_Assignment:_
How do the lines below between the ones holding "For every named" and "Novo computador quântico", inclusive, read? Give them again exactly, with no other lines.

_Records provided:_
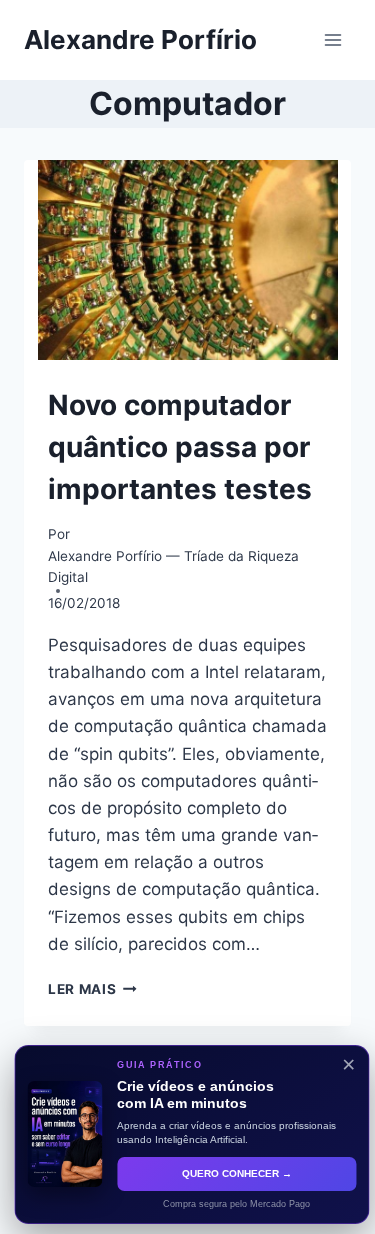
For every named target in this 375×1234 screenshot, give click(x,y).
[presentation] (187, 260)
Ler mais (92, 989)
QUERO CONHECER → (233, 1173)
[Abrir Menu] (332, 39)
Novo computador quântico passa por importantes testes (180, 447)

---

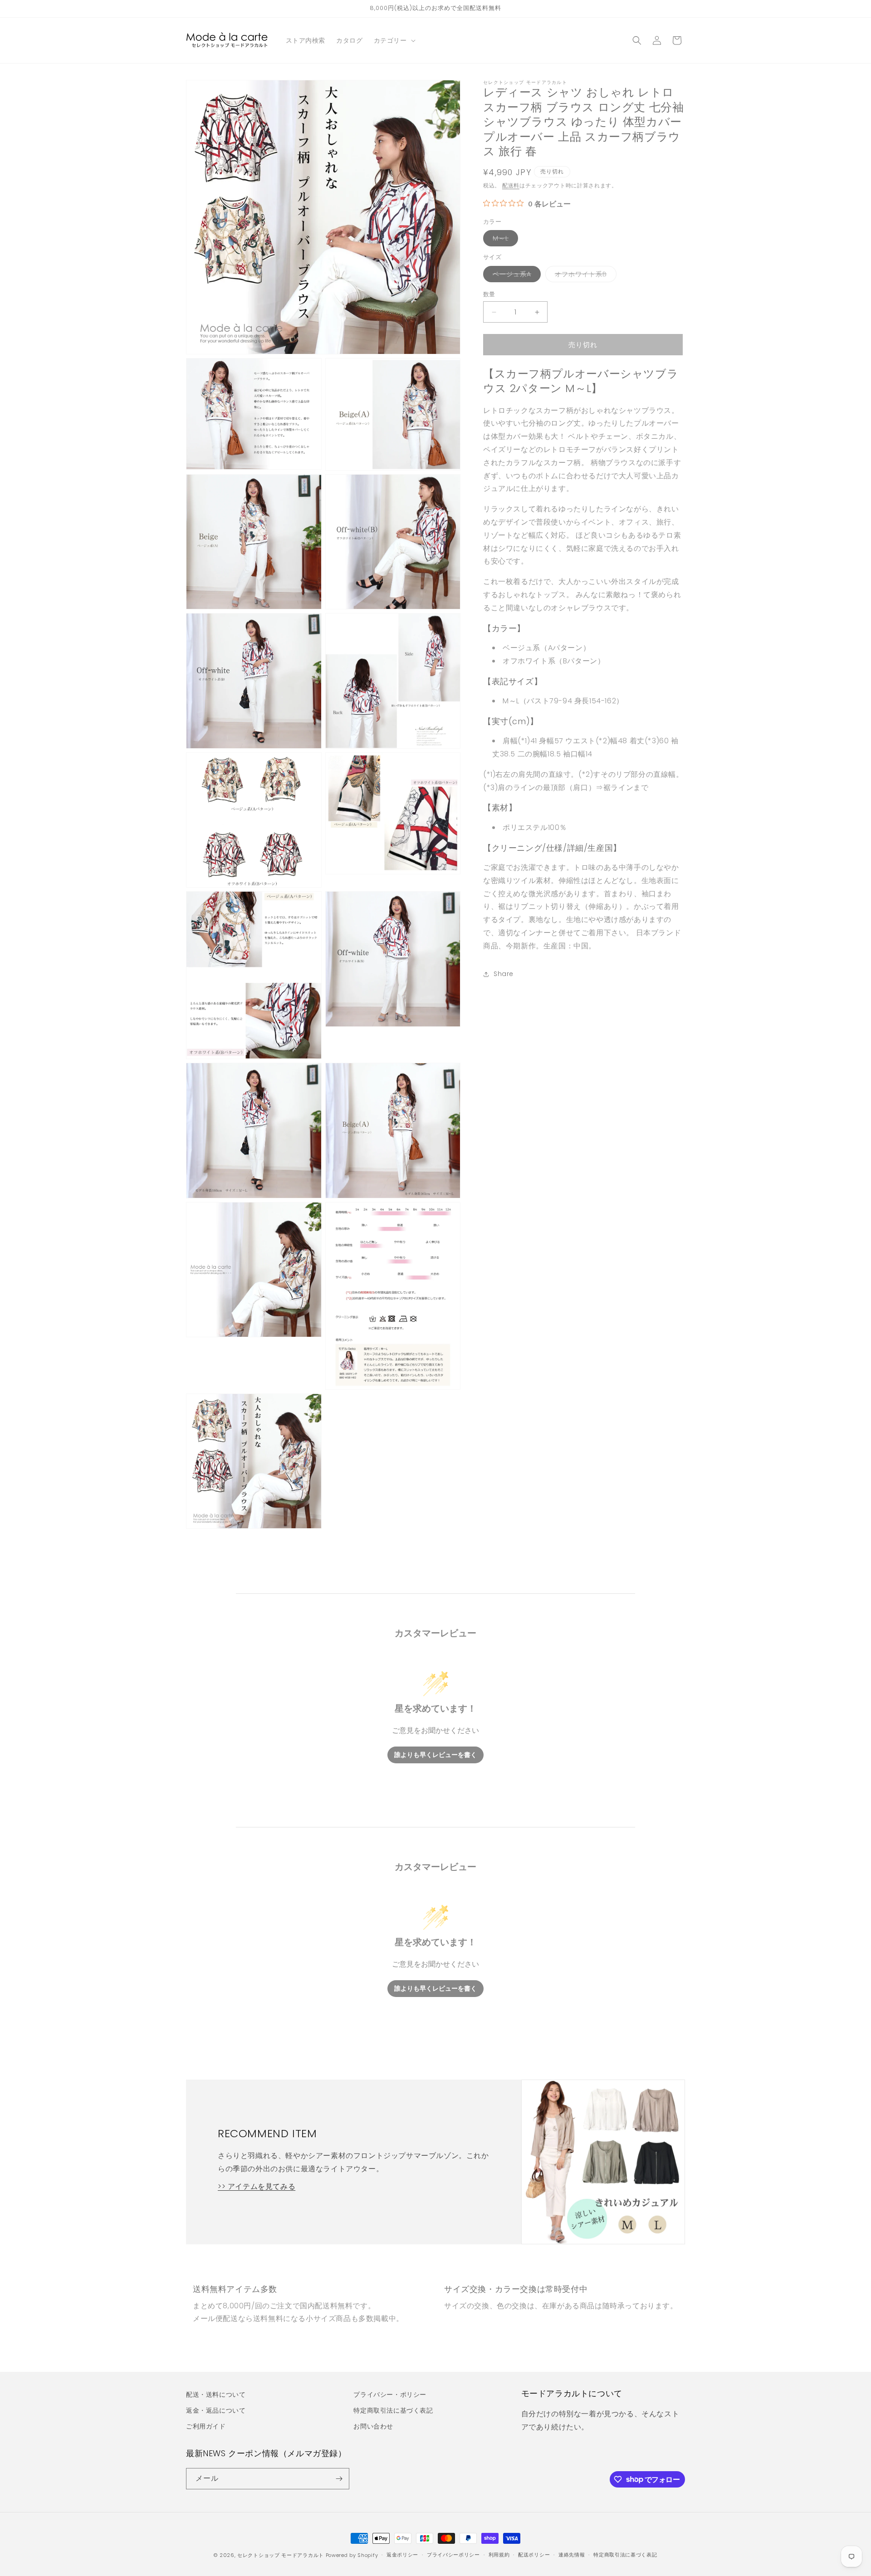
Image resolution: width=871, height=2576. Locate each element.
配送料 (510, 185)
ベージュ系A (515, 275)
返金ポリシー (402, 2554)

_Solution to this exercise:_
For every named target in this 375×1234 screenshot, give click(x,y).
[presentation] (187, 260)
Ler mais (92, 989)
QUERO CONHECER → (233, 1173)
[Abrir Menu] (332, 39)
Novo computador quântico passa por importantes testes (180, 447)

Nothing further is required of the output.